- Education: James Cook University
- Scientific career
- Fields: Marine ecology
- Thesis: Smelling home: the use of olfactory cues for settlement site selection by coral reef fish larvae (2012)
- Doctoral advisor: Philip Munday; Geoffrey Jones; Morgan Pratchett;

= Danielle Dixson =

American ecologist

Danielle Lynn Dixson is an American ecologist. She was previously an Associate Professor of Marine Ecology in the School of Marine Science and Policy at the University of Delaware. Her research focusses on how human-induced change to marine ecosystems impacts animal behaviour. Her work, now thought to be fraudulent, was about understanding how ocean acidification affects the behaviour of coral reef fishes. As of 2022 her work however came under scrutiny due to inexplicable data. As of August 2026 three of her papers have been retracted

== Academic career ==
Dixson studied Marine Science at the University of Tampa in Florida, obtaining her B.S. in 2005. She went on to obtain her Ph.D. in 2012 under the supervision of Philip Munday, Geoffrey Jones, and Morgan Pratchett at James Cook University, Australia.
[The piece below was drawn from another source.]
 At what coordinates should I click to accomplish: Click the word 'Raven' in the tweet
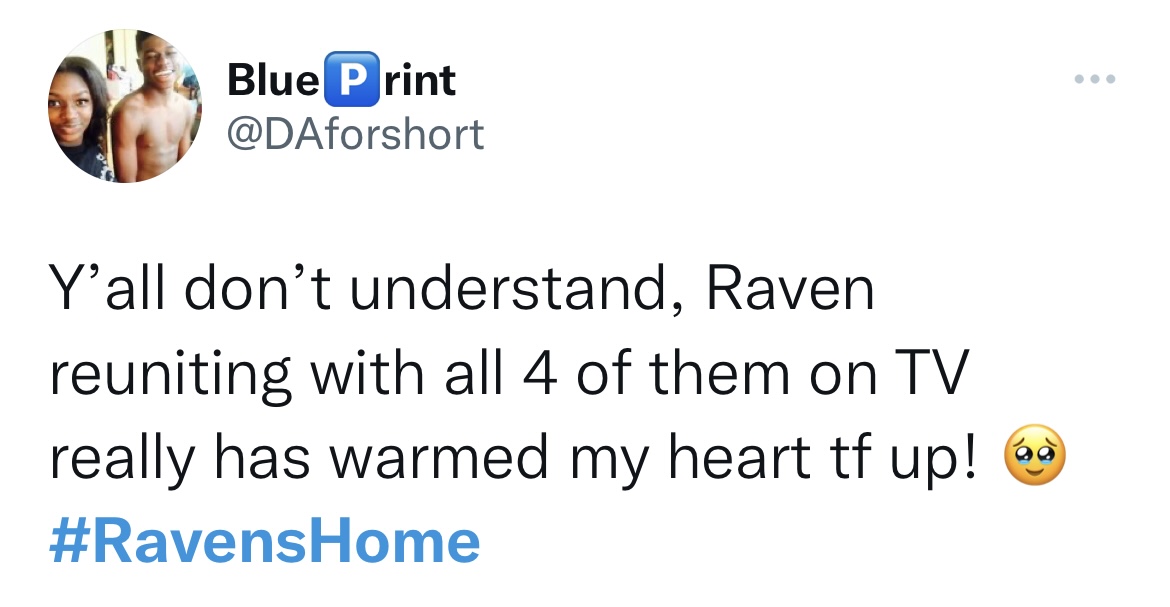point(789,291)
From 2011, she worked as postdoctoral researcher at Georgia Institute of Technology until her appointment as an Assistant Professor in 2013. In 2015 she began as an assistant professor at the University of Delaware before becoming an associate professor in 2019. She was fired from the University of Delaware in 2023 due to concerns about fraudulent research.

Dixson is the author of Sea Stories, a children's book series based on scientific literature that aims to promote awareness of marine conservation, STEM subjects, and visibility of minorities from an early age. She is a member of the International Society of Chemical Ecology and was the recipient of their Early Career Award in 2019.

== Research ==
Dixson's research broadly focuses on the relationship of how marine animals sense their environment and how this influences their decisions. Her major research areas include the role of chemical cues in corals and coral reef fishes, and the influence of ocean acidification on fish behaviour.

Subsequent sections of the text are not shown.